Nicole Atkins – Mondo Amore
Epic is a description so overused as to be leeched of meaning. So I’m not damning Nicole Atkins with faint praise when I say that she’s got an epic sensibility – and a voice to go with it. The title of her sophomore release implies that ambition, which comes wrapped up in tightly arranged 3- and 4-minute songs rich in instrumental texture and big-beat dynamics. This Jersey girl knows how to rock, but she’s also got a lingering romance with classic 1960s pop. You know, the kind of condensed symphonic wallop and surging emotional force that made Phil Spector the Tycoon of Teen, amped up Bruce Springsteen’s signature anthems, and gives this album its big, unbeatable heart.

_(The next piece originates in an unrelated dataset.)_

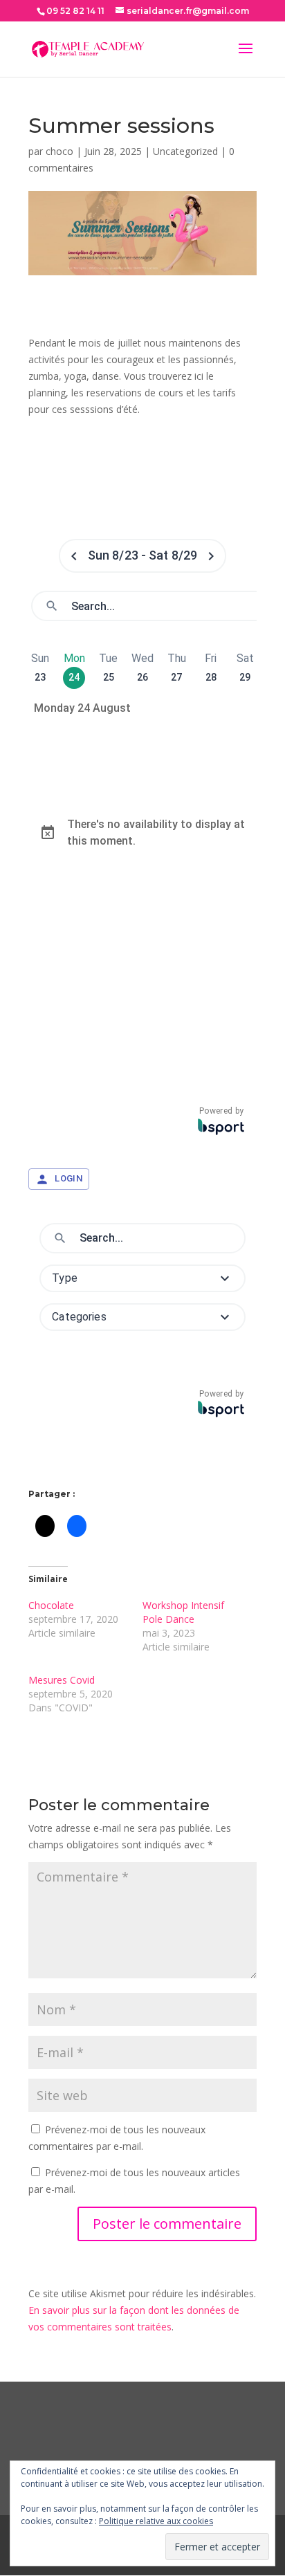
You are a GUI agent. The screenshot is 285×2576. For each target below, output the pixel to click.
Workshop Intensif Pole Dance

The Neptune, N.J., singer returns after some major professional shifts. She switched labels, leaving behind Columbia for Razor & Tie; got rid of The Sea, the band with which she recorded 2007’s Neptune City; and revamped her sound without tinkering too much with the essentials: that sweeping, fearless, soulful voice. It’s what ties together everything on Mondo Amore, which true to its name spins around an assortment of styles. The album closes with “The Tower,” a brooding, romantic showcase for Atkins’ pop-operatic chops, loaded with stinging blues guitar solos and “House of the Rising Sun” piano, which bolster the singer’s inner Pavarotti. The cool thing is, that’s really a grand summation. Elsewhere, Atkins whips up some sassy R&B strut with AM radio grit (“Cry, Cry, Cry”), essays girlie garage rock (“You Come To Me”), woos with a delicate ballroom lullaby (“Hotel Plaster”), waxes gloriously Orbisonian (“You Were the Devil”), and straps on her thigh-boots for some Zeppish stomping (“My Baby Don’t Lie”) via distorted country blues.
A pop historian as adventure girl as owner of an amazing set of pipes, Atkins is a lot of performers in one. Mondo Amore is her world, one big enough for all of them.